- 47 -

КРУШЕНИЕ

 

Там, в Сибири, вдали от родной деревни, мы росли, росла и наша фантазия. Особенно о домовых. Домовой настолько сильно вселился в наше воображение, что мы считали его реальным существом. Мы его постоянно ощущали. Им нас пугали. Только потом, в зрелом возрасте, я понял, что это было свойственно периоду наибольшего скопления человеческих бед и страданий.

 

- 48 -

В барачной комнате, в которой мы жили, было две койки. На одной из них спали папа с мамой, на другой мы — две сестры и я. Правда, для меня, как самого младшего, иногда делалось исключение — разрешалось ложиться на родительскую койку между папой и мамой. Я любил к ним забираться. Это были самые радостные, самые счастливые минуты в моей жизни. Лежишь, бывало, между ними и слушаешь какие-то истории и боишься, как бы чего не упустить. И как, помню, оборвалось мое детство на рассказе о домовом, который живет на крыше.

«Слышишь, — говорит мне папа, — скрип лестничной клетки — это домовой по ней поднимается на чердак».

«А что он там будет делать?» — спрашиваю я.

«Многое, — говорит он, — у него дел невпроворот».

И в это время — стук в дверь. «Не иначе, как домовой», — подумал я. Стук повторился еще и еще, а затем перешел в непрерывные удары. Было пять минут третьего. Отец встал с койки, подошел к двери и открыл ее. Мгновенно в комнату врывается тройка и по заранее разработанному сценарию приступает к делу.

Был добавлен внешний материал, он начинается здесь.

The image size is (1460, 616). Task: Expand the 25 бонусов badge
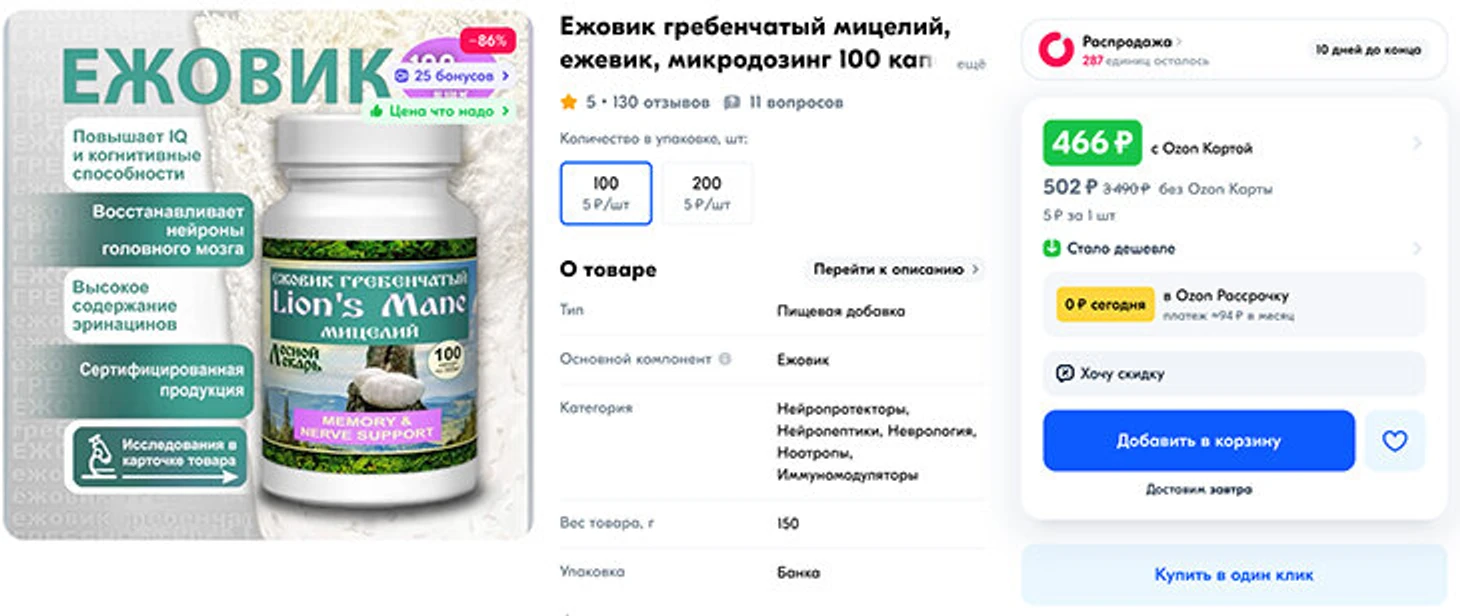(452, 76)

Один начал обыскивать отца, хотя он был в нижней рубашке и в кальсонах, другой — ворошить школьные книги, поскольку других не было, третий

 

- 49 -

занялся распарыванием матрасов и подушек. После этого начали просматривать все уголки комнаты, выворачивать карманы детской и взрослой одежды, простукивать стены.

И тут одному из них на глаза попалась тумбочка, на которой лежала коробка с мамиными серьгами. В считанные секунды он оценил стоимость серег и мгновенно убрал их в карман.

Это не ускользнуло от мамы. Она стала требовать вернуть ей серьги. Сначала он пытался доказать, что никакой коробки он не брал и что это наговор на должностное лицо. Но мама стояла на своем, показывая на карман, в котором они исчезли. То ли она была слишком категорична, то ли подействовало то, что в комнате было слишком много народу, но коробку из кармана пришлось вынуть.

Затем он начал доказывать, что золотые вещи им велено конфисковывать, продолжая держать их в своих руках. Но мама уже шла напролом, доказывая, что эти серьги идут по наследству от поколения к поколению. Теперь они должны принадлежать ее дочери.

Сначала она держалась, пытаясь вызвать у них сострадание и жалость, но, видя безрезультатность своих попыток уговорить их, кинулась в слезы, а затем хрипло закричала. От всего этого постепенно начал пробуждаться барак, давая о себе знать.

 

- 50 -

Не выдержал всего этого любитель чужих вещей, швырнул коробку в угол, а сам в грубейшей форме потребовал от отца собираться быстрей. А я потом подумал — отдать бы им эту коробку, не до нее тогда было. К тому же свою неудавшуюся попытку кражи они наверняка будут вымещать на отце. Ведь они были все равно, что вор в законе.

Отец не спеша начал надевать брюки, рубашку, а у самого с лица капает пот. Потом, так же не спеша, надел сапоги, шубу и двинулся к выходу. Его неторопливость и спокойствие говорили о том, что он никак не мог понять, в чем дело, что происходит.

А я, когда папа коснулся дверной ручки, бросился к нему в ноги, ухватился за сапог и закричал на весь барак: «Не пущу!» В следующую минуту один из тройки опустил свой огромный кирзовый сапог мне на руку, а второй — на голову, пытаясь таким образом оторвать меня от ног отца. Я еще сильнее заплакал.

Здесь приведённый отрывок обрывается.